You are inheriting a reporting pipeline for a B2B SaaS platform that has expanded across AWS, Azure, and GCP. Product, finance, and support teams rely on shared dashboards, but monthly cloud billing exports, application events, and CRM data arrive in different formats and on different schedules, causing frequent mismatches in executive reports. Leadership wants a simpler cloud-native pipeline centered on Snowflake with clearer ownership, faster onboarding of new sources, and stronger data quality controls. The immediate trigger is an escalation after finance closed the quarter with revenue and usage numbers that did not reconcile.
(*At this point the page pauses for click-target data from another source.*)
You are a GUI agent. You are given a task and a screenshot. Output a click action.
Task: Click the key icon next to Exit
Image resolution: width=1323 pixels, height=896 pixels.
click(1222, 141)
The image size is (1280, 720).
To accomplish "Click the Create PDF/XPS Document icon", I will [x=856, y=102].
| Component | Status / Technology |
|---|---|
| Source systems | AWS CUR in S3, Azure cost exports in Blob Storage, GCP billing exports in BigQuery, CRM via REST API |
| Ingestion | Python scripts on cron, ad hoc file drops, manual retries |
| Processing | Mixed pandas jobs and SQL scripts |
| Storage | Snowflake with loosely governed raw and reporting tables |
| Orchestration | Basic Apache Airflow 2.x DAGs |
Scale: ~2 TB/day landed data, 40+ source feeds, 15-minute freshness target for usage data, daily close-critical finance datasets, 3 years of retained history.
How would you redesign this pipeline around Snowflake-native services so cloud data from multiple providers is ingested, transformed, and reconciled consistently, while keeping the system easy to operate and resilient to late files, schema drift, and backfills?